According to the biography of Yasuyuki Tanaka below, how many years did he work in industry after receiving his doctorate?

▶ _Study text_:
···

- Born: 1935
- Died: May 1, 2009 (aged 73–74)
- Education: Osaka University
- Awards: Lavoisier Medal, Charles Goodyear Medal

= Yasuyuki Tanaka =

Professor

Prof. Yasuyuki Tanaka (1935 - 1 May 2009) was a Tokyo University of Agriculture and Technology professor noted for elucidating the molecular structure of natural rubber, and for his work in synthetic rubber.

Tanaka received his M.S. (1961) and Ph.D. degrees from Osaka University in the chemistry of structural characterization of elastomers and synthesis of copolymers. After receiving his doctorate, he worked in industry at the Japan Synethic Rubber Company for 12 years. In 1973, he joined the Tokyo University of Agriculture and Technology from which he retired as a professor at the Division of Applied Chemistry in the Faculty of Technology in 2000. He joined the faculty of Chulalongkorn University in 1999 and Mahidol University in 2001.

···

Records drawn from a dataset
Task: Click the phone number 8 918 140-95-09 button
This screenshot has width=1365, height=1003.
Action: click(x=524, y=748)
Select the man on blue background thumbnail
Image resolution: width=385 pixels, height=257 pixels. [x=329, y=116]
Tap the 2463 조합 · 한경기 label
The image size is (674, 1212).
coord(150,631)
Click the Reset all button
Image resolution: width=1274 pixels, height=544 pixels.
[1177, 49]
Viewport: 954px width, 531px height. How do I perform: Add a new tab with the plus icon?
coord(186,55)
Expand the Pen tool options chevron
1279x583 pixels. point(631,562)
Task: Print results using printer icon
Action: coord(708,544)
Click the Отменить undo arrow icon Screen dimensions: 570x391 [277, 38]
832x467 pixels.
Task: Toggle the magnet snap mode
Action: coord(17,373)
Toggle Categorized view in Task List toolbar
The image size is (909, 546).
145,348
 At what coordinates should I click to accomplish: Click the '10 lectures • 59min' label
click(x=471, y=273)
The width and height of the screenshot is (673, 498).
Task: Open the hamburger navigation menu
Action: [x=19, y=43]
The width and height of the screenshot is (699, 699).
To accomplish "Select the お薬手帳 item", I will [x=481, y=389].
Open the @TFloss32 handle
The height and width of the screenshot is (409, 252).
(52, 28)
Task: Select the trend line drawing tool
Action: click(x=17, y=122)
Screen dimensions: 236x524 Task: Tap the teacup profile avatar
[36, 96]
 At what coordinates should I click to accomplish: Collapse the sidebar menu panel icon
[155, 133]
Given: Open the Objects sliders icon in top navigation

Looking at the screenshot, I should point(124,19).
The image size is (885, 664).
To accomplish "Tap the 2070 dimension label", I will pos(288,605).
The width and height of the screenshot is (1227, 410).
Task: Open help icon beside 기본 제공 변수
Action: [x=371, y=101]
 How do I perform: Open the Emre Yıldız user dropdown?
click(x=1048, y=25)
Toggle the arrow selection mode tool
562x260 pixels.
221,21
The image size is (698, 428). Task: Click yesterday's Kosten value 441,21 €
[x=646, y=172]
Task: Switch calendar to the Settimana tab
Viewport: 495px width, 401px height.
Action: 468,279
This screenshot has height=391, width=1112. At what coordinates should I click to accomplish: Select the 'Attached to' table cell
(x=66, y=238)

···

▶ _Answer to this task_:
12 years